Task: Find, in the records below, the line that contains "The image size is (1796, 886)." and the line that contains "The image size is (1539, 866).". Copy those two lines and everything between them exactly, but not the pictures.

The input:
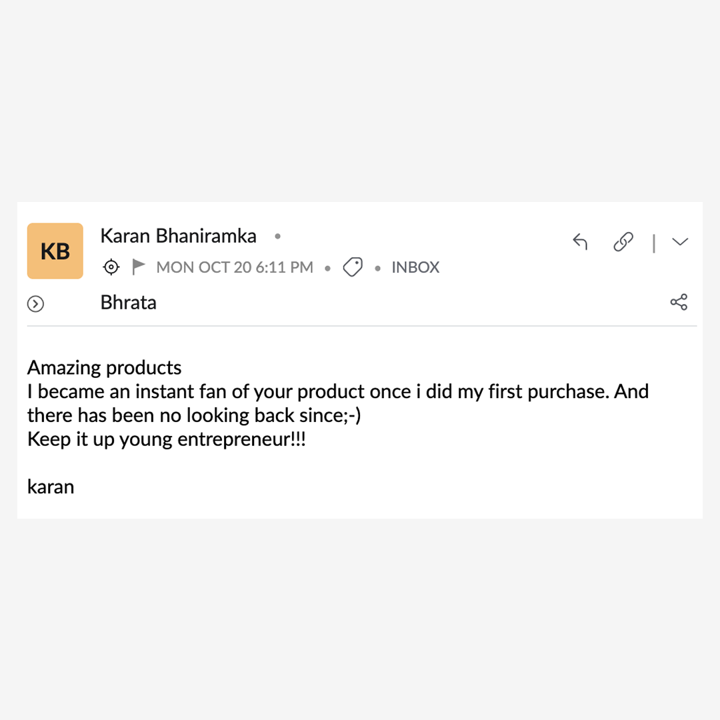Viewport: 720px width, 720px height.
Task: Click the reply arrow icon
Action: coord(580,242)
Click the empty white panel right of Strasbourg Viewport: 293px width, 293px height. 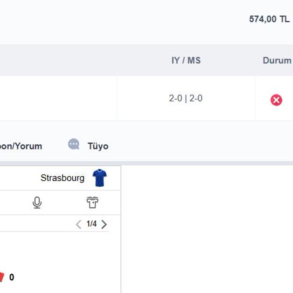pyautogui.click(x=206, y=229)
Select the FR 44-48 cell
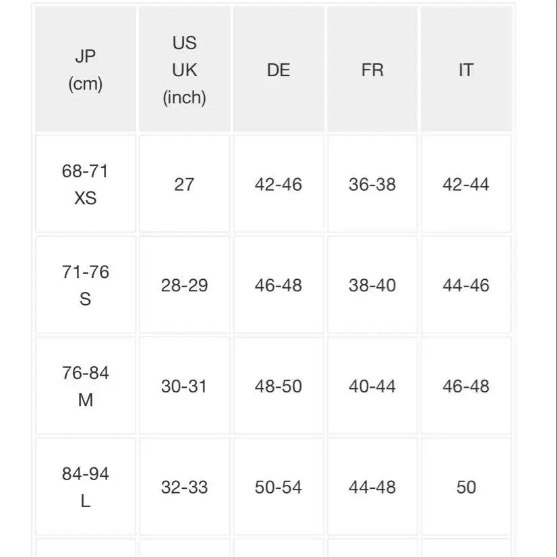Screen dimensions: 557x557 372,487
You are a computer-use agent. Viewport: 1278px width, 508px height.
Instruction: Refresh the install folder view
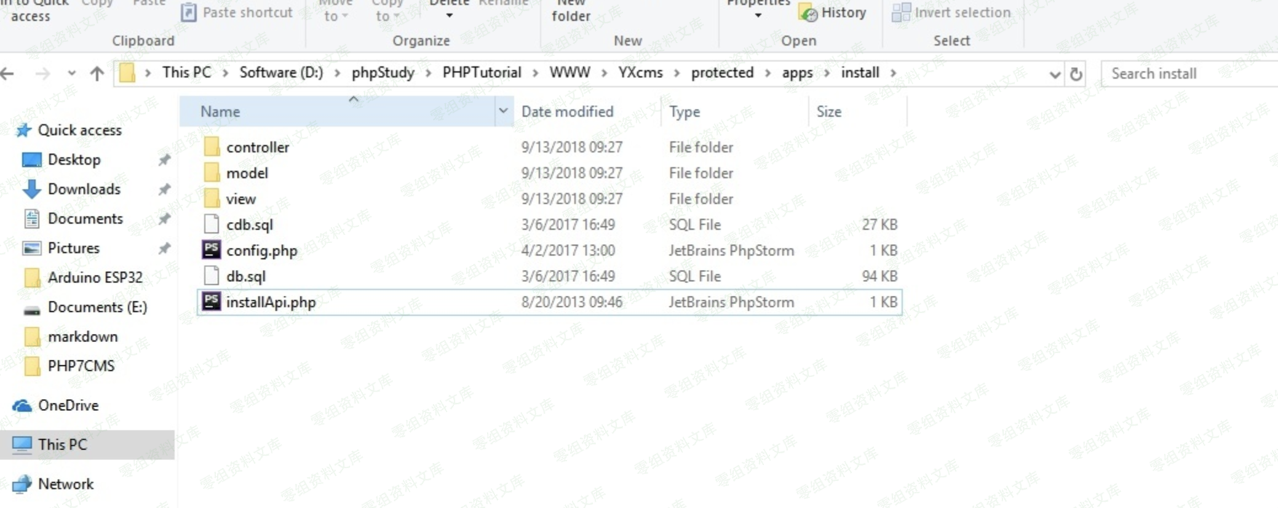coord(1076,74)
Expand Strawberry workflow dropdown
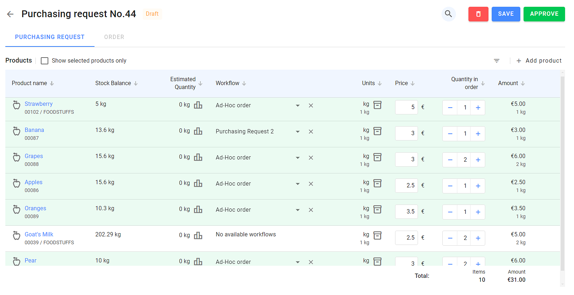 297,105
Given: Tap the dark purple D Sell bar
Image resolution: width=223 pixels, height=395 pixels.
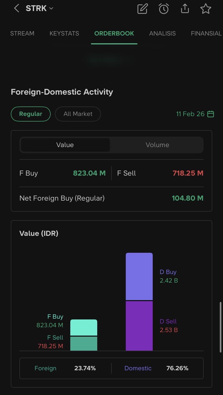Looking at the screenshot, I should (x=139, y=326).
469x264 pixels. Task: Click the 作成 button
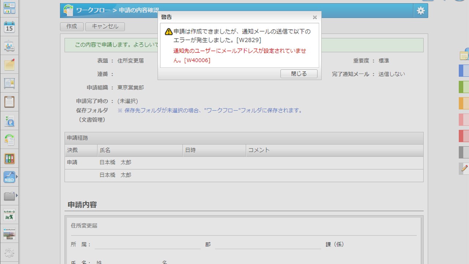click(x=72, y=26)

...

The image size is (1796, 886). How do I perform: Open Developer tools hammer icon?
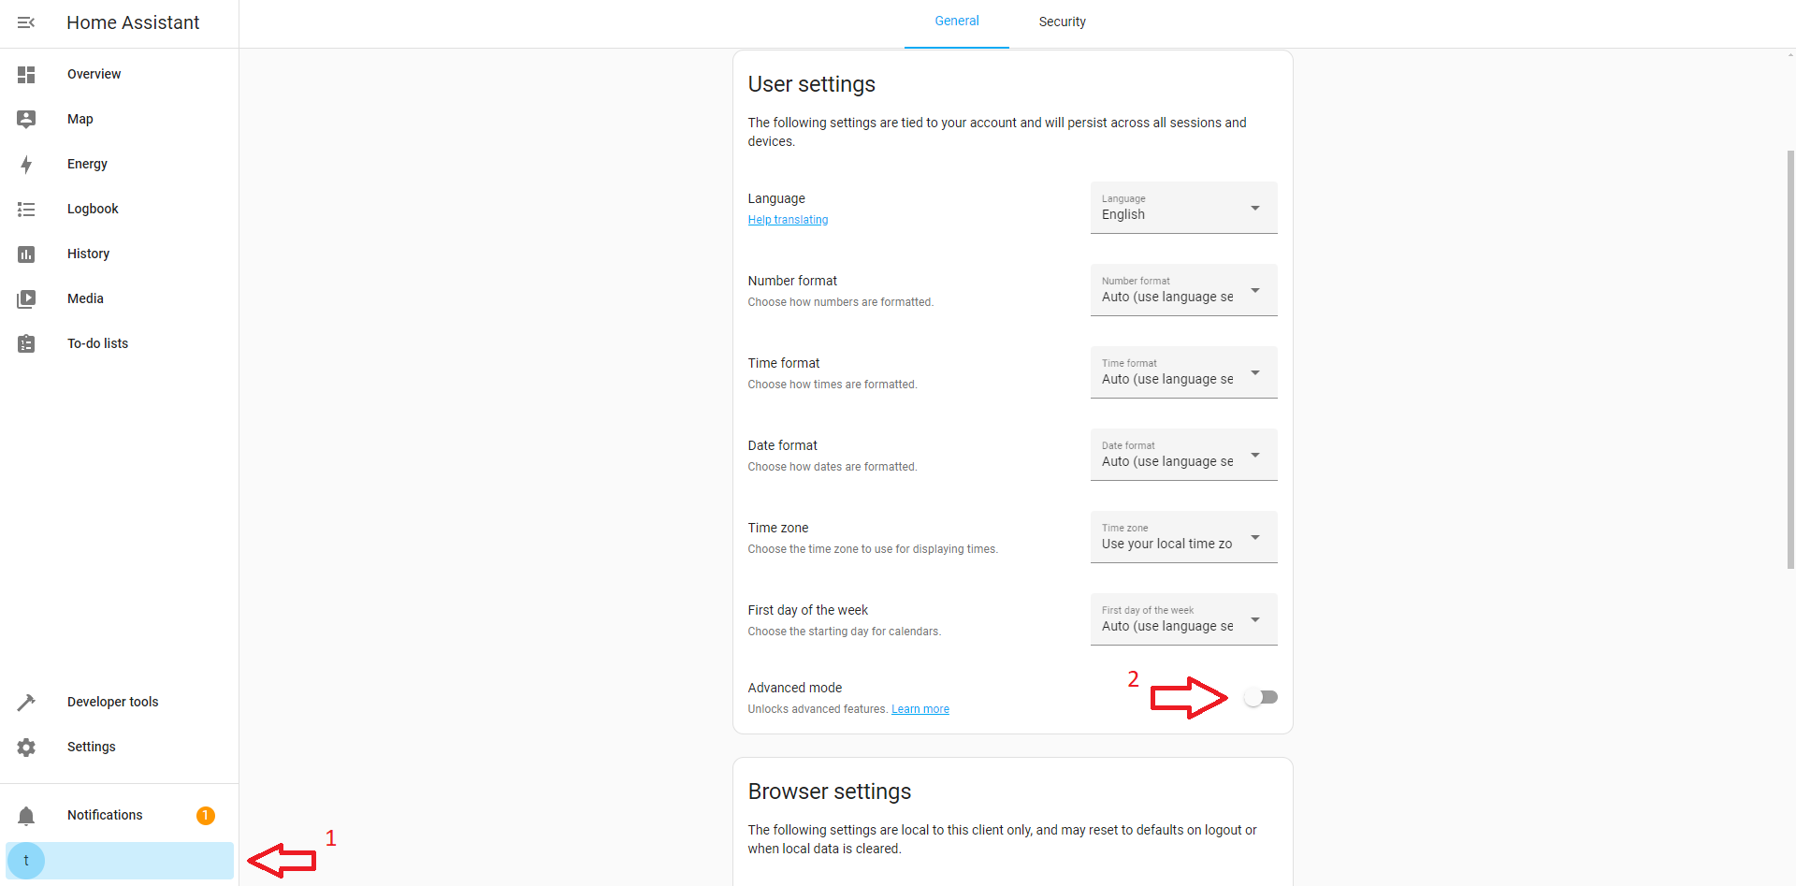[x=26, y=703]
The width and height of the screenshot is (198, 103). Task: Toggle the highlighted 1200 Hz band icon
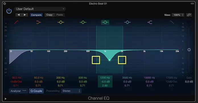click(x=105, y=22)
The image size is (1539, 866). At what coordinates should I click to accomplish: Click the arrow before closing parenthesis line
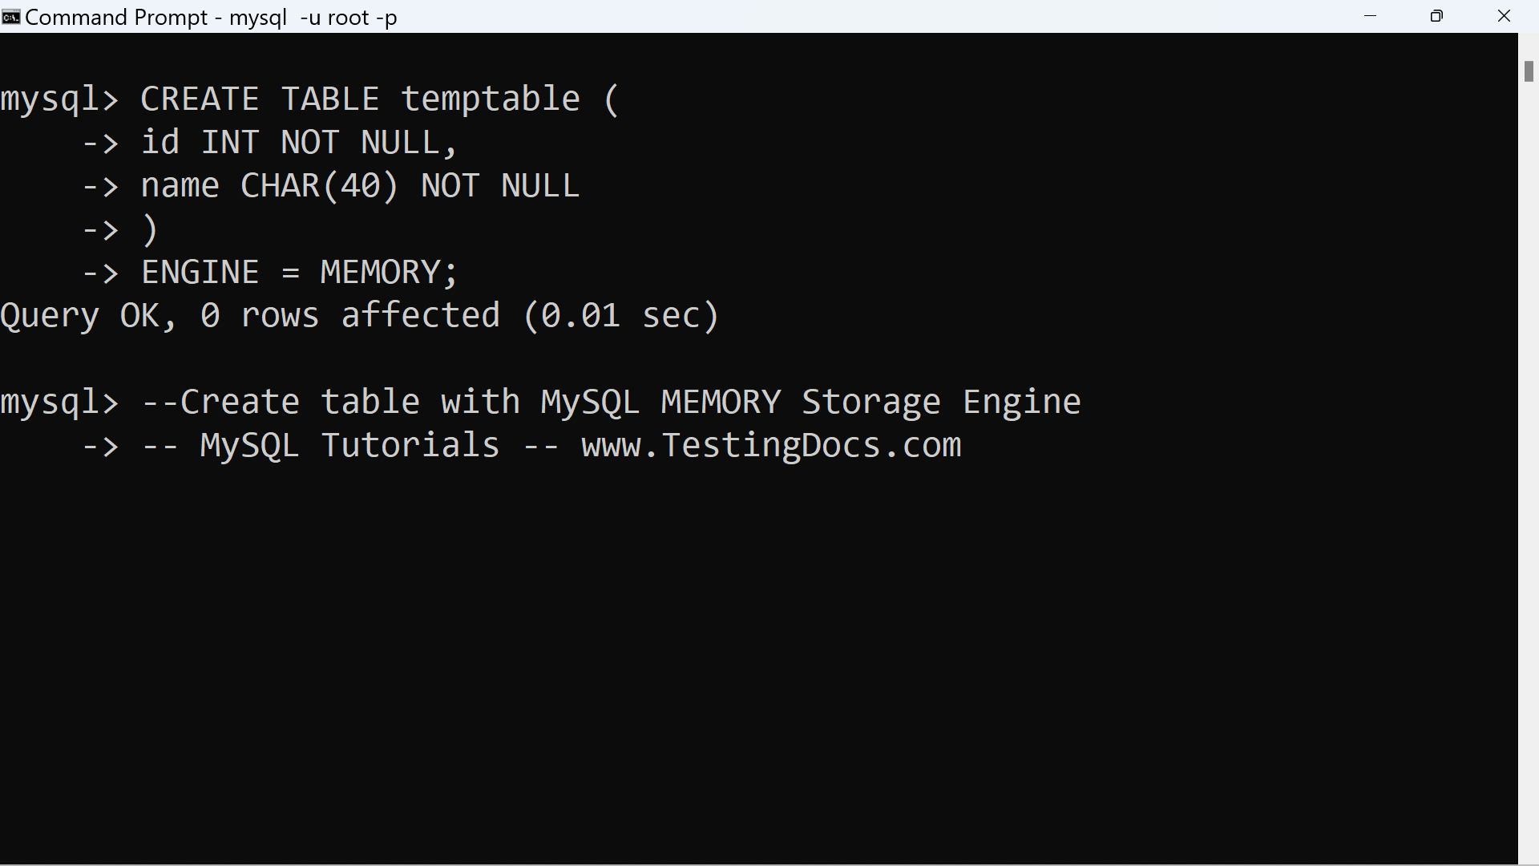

==

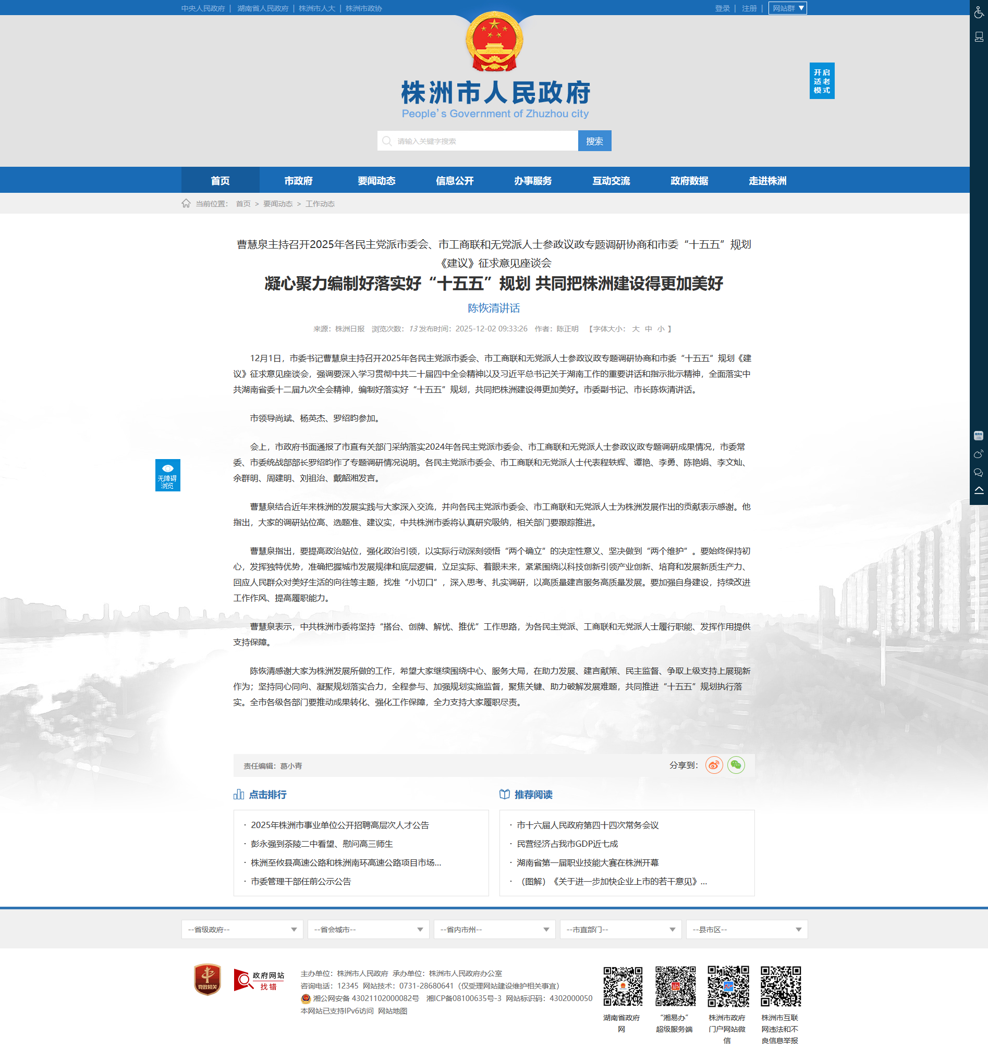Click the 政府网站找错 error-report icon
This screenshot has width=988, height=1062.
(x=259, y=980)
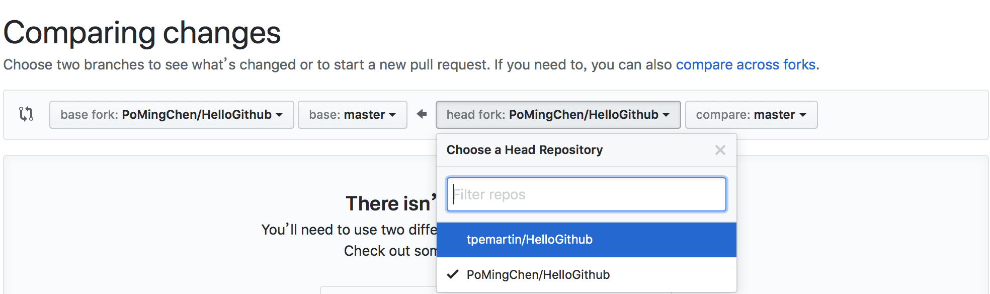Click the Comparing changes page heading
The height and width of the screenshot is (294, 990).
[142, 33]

Task result:
The image size is (1796, 886). How do I perform: Open Developer tools hammer icon?
[x=26, y=703]
The width and height of the screenshot is (198, 103). Task: Toggle the highlighted 1200 Hz band icon
click(x=105, y=22)
The image size is (1539, 866). At what coordinates should I click to accomplish: Click the arrow before closing parenthesis line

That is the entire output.